1.3 SIGNIFICANCE OF THE STUDY

Answering the research questions of the current study is expected to refine and enhance the educational context in terms of fostering creativity, and specifically in terms of fostering it with technology. The prospective significance of this study can be classified into four domains, namely educational research, policy, teacher education, and practice.

The study is significant in terms of educational research because:

• It fills the research gap in the body of knowledge on teachers’ beliefs about and experience with nurturing creativity in technology-enhanced learning environments.

• It provides future research on the relationships among creativity, learning, and technology with themes and research question grounded in the realities of the classroom.

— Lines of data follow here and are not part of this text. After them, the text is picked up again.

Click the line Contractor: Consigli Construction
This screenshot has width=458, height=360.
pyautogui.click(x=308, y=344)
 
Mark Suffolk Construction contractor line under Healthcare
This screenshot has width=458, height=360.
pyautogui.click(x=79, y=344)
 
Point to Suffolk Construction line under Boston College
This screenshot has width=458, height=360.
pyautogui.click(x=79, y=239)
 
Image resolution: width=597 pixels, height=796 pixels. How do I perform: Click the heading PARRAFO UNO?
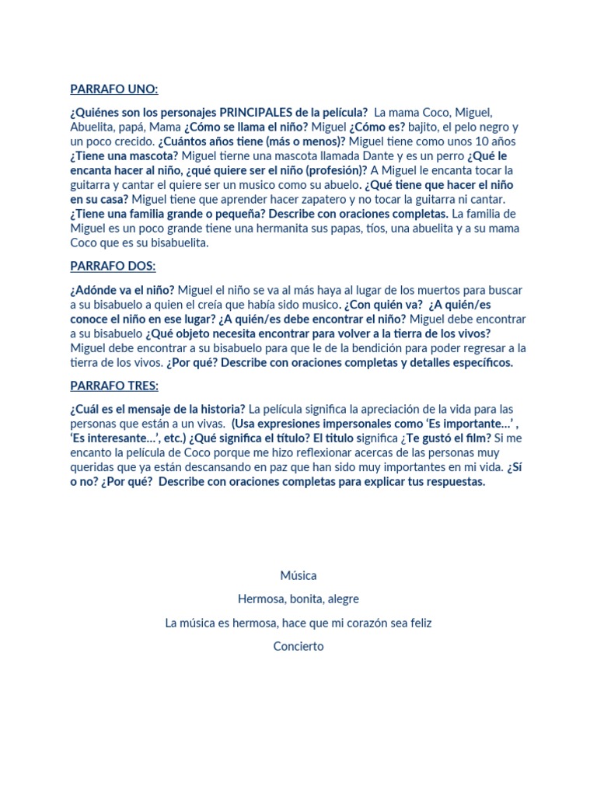113,89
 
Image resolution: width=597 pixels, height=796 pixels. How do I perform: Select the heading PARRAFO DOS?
113,266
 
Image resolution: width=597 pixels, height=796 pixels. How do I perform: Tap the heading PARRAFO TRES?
114,386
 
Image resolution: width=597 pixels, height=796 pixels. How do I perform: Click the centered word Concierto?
298,647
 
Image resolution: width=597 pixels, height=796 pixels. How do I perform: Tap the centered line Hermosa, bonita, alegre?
298,599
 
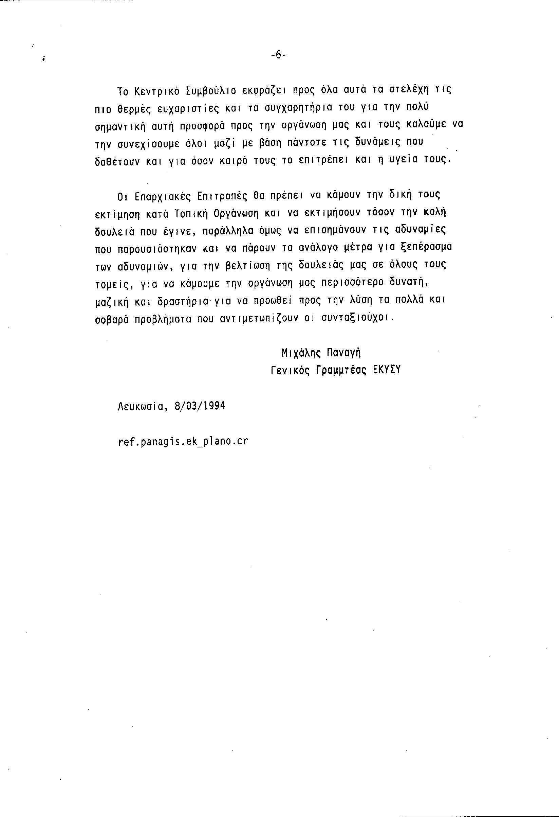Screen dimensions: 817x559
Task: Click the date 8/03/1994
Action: [200, 406]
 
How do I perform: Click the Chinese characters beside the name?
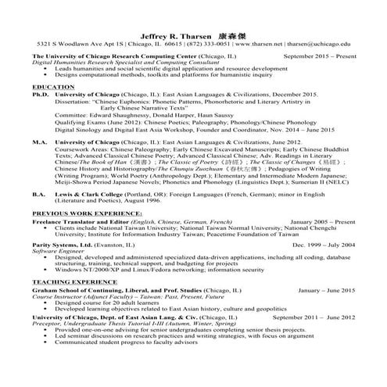click(x=230, y=36)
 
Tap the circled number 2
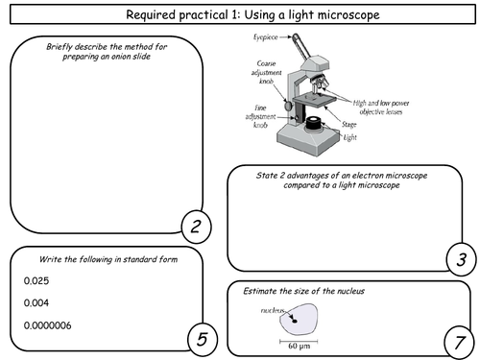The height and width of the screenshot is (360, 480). pyautogui.click(x=196, y=227)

The study is significant in terms of educational policy because:

• It can inform educational policymakers about pedagogical beliefs and practices of nurturing creativity, and specifically of nurturing it with technology.

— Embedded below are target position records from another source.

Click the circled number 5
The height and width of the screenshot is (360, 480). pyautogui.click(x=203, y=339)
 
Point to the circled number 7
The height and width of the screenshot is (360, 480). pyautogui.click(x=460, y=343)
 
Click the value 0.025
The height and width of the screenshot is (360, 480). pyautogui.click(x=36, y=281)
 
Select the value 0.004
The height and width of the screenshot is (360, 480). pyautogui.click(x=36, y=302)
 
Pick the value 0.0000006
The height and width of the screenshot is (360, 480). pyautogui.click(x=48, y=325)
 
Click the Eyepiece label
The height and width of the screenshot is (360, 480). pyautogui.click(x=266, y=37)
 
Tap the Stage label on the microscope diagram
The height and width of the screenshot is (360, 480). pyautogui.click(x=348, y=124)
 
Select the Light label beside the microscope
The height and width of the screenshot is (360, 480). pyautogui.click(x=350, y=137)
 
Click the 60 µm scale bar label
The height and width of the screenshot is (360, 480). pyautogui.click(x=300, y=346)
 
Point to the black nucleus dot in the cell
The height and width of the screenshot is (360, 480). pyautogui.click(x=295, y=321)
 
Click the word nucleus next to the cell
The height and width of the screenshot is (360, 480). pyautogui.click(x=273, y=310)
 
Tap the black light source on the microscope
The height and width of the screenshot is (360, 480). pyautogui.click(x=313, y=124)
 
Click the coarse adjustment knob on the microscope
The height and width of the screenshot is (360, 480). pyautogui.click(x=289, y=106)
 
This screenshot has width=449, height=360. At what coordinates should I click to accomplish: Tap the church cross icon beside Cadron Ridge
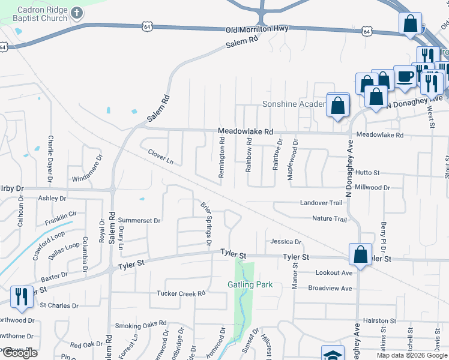pyautogui.click(x=77, y=12)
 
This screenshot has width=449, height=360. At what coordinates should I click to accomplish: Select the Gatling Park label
pyautogui.click(x=250, y=284)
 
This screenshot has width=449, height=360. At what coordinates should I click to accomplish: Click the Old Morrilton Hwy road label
pyautogui.click(x=257, y=29)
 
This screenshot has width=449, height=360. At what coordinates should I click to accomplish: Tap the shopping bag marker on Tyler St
pyautogui.click(x=361, y=254)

Policymakers can benefit from these findings when revising policies to promote creativity in education.

• It can aid policymakers to address contextual constrains and challenges to fostering creativity in education. Policymakers could use the list of constraining and facilitating factors identified through the research to support the creation of classroom contexts conducive to students’ creative development.

The study is significant in terms of teacher education because:

• It provides an evidence base of what teachers believe about creativity and its nurture with technology in the current literature as well as offers a detailed account of Hungarian digital pedagogy expert secondary school teachers’ beliefs and practices with respect to technology-enhanced creativity development.

Teacher education can build upon the findings of the current study and determine how the beliefs synthetized and explored in this study relate to pre-service and in-service professional development programmes.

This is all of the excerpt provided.